Report: USAF pilots "uncomfortable" flying F-22 Raptor

United States Air Force pilots have been flying the Lockheed Martin F-22 Raptor for quite a while now.

The air superiority fighter entered into service with the United States Air Force in December of 2005 and each carries a rather steep price tag of about $150 million. Lockheed Martin hails the aircraft as the first and only fifth-generation fighter in operation today which is capable of launching attacks against both air and ground targets.

Then again, the aircraft hasn’t been without its problems. Notably last year the entire F-22 fleet was placed on stand down after several instances of what the military termed hypoxia-like symptoms in pilots.
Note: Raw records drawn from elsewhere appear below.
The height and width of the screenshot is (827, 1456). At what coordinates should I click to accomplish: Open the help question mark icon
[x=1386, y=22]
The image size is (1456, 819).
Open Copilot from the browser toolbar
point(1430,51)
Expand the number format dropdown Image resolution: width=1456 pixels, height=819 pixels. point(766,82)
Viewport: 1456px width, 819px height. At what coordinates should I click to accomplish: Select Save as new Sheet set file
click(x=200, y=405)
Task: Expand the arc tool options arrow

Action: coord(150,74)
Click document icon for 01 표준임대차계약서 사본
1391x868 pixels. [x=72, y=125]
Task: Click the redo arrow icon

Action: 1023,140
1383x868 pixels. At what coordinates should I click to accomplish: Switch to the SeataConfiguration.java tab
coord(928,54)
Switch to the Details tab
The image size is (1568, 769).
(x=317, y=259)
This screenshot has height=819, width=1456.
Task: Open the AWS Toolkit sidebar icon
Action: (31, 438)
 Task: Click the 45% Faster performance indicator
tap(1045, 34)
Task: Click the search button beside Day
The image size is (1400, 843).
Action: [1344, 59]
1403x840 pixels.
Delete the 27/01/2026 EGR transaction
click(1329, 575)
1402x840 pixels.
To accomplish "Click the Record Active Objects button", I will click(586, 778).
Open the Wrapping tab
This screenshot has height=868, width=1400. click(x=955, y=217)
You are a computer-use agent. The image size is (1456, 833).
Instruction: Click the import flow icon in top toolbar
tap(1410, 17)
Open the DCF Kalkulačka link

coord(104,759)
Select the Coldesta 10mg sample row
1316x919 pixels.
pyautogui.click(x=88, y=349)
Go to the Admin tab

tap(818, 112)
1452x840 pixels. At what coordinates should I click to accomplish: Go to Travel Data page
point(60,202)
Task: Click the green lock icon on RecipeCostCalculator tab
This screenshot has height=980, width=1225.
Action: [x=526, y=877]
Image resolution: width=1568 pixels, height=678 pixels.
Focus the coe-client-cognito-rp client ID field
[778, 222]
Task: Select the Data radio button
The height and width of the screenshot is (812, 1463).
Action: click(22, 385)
The symptoms are believed to have contributed to the loss of at least one aircraft by some pilots. While the fleet was grounded an investigation was conducted in conjunction with Lockheed Martin to determine what was causing the hypoxia-like symptoms.

Ultimately, although no conclusive determination was reached (the onboard oxygen generation system is suspected) the F-22 fleet returned to the skies. 

This weekend, 60 Minutes will feature two F-22 pilots who say they are no longer comfortable flying the high-performance fighter. One pilot is Major Jeremy Gordon and the other is Captain Josh Wilson. Both pilots are speaking out for the first time on the news program as whistleblowers under the protection of US Representative Adam Kensinger. Both pilots haven’t flown the F-22 since last January and Wilson says, “I think we need to reassess why we got back in the air in the first place.”

Both pilots are among those who have experienced hypoxia while flying the aircraft. Hypoxia is the lack of oxygen that can lead to severe disorientation during flight and potentially lead to a fatal accident. Wilson said, “This is something strapped to my face under which I have no control of what’s coming through that tube, which means there may be a point when I don’t have control over myself when I’m flying.”

When Gordon was asked if the aircraft was safe to fly he said, “I’m not comfortable answering that question. I’m not comfortable flying in the F-22 right now.” Illustrating that point is a story Gordon tells of an F-22 pilot flying an entire mission without realizing he hit a tree during the flight.

Wilson also talks about his experience with hypoxia while flying the F-22, “It was…kind of a surreal experience,” he says. He notes that it took “immense concentration” to perform simple tasks. He said, “[I tried to pull the emergency oxygen ring] I couldn’t find it. I couldn’t remember what part of the aircraft it was in.”